Remote Control Affirmations
Learn to assert yourself while switching channels. A must for those husbands whose wives simply don't understand that "TV was made for watching football. End of story".
Old enough to know better? Sense of natural decency cramping your style? Fancy someone in the office but afraid to make a pass? Put yourself into a trance state and learn the life-enhancing skills of Positive Flirtation and forget about the horror of advancing middle age.
Learning to Love with Hate
Ten life-affirming slogans for deepening relationships through spite. Learn how to hate your partner in a positive, life-enhancing way.
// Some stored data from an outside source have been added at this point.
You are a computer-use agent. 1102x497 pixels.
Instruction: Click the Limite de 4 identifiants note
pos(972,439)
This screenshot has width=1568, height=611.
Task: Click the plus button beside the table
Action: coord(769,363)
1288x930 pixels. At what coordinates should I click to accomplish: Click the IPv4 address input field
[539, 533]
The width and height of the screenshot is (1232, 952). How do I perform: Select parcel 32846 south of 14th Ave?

Includes a step-by-step guide to creating your own personal humiliation ritual.
Blaming the Inner Child
Learn to identify the "hidden" part of you that stirs up all the shit in your life. Understand the importance of blame and punishment. Thank God it's someone smaller than you!
Beating the Inner Child
Is that little brat pissing you off again? Learn how to give your Inner Child a hiding it'll never forget.
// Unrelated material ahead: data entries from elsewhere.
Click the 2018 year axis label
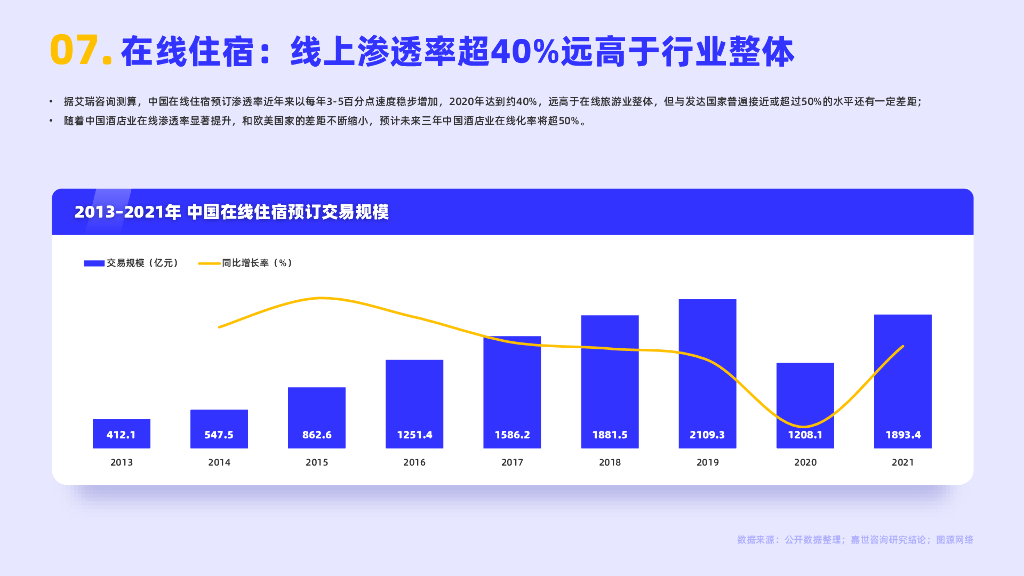This screenshot has width=1024, height=576. pyautogui.click(x=610, y=462)
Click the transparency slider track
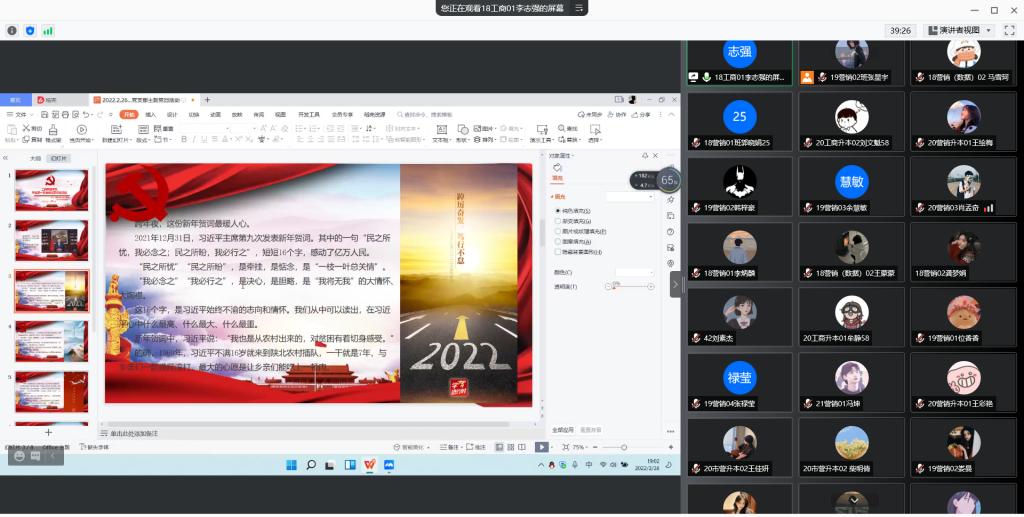The image size is (1024, 517). coord(630,287)
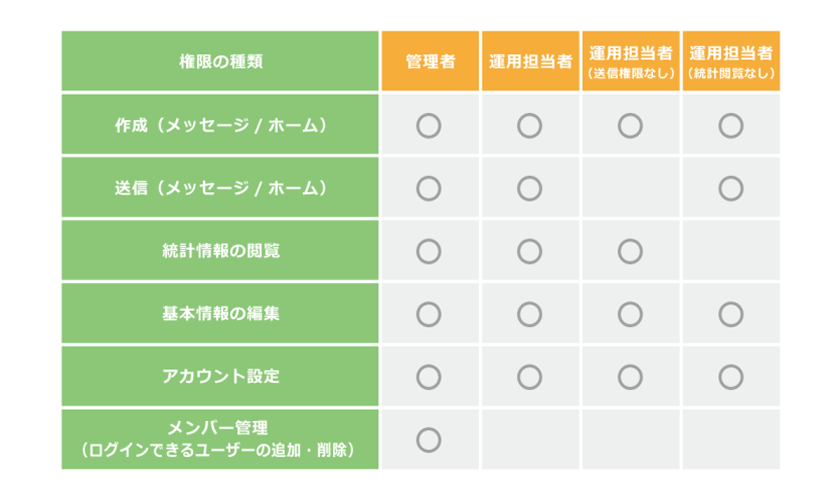840x500 pixels.
Task: Click the 管理者 circle in メンバー管理 row
Action: click(429, 440)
Making the Inner Child Earn its Keep
Having mastered the Inner Brat, you can make it bully the Inner Children of your friends and colleagues. Sit back and watch yourself turn every encounter into a playground confrontation - and win.
Reconstructing the Inner Beer Monster
The definitive study of the tout de bouche, pas de pantalons syndrome, from the team that brought you Loaded. Did you go their Xmas party? Monday night at the Clapham Grand. It was crap.
Inner Light, Outdoor Loo
Aaron Shine writes: "The outdoor loo, with its spartan ritual and aesthetic rigour, was once central to our culture. But indoor plumbing has gradually eroded the no-nonsense-in-and-out values of previous generations. Now we languish, reading Habitat catalogues in centrally-heated prisons with quilted four-ply tissue. But we can reclaim our heritage and follow the path of the Brass Monkeys. If you like your personal growth tinged with a whiff of bleach and damp walls, like I do, then this book is for you."
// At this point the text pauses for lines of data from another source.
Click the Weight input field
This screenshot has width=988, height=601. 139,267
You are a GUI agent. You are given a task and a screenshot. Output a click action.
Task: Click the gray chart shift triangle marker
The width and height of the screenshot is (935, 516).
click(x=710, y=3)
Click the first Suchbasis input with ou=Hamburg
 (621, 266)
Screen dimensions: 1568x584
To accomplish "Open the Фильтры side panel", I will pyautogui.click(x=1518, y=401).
Glamour is Paranoia Spelt Backwards
by Dr Guy Nisbett, PhD, MDMA, DMT, 2CB, ASAP
The critics raved about Dr Nisbett's seminal work on the futile search for a cute girlfriend who's not emotionally crippled and/or pharmacologically challenged somewhere among London's coke-addled nightclub habituees. His pioneering work continues.
Heal Your Habitat Habit at Heals
Understanding how major houseware manufacturers soak up your weekend leisure time is the key to a more fruitful and dynamic existence. Why buy bookshelves, for instance, when you could be reading a self-help book instead?
Heal Your Heals Habit at Habitat
The prize-winning companion volume to the above.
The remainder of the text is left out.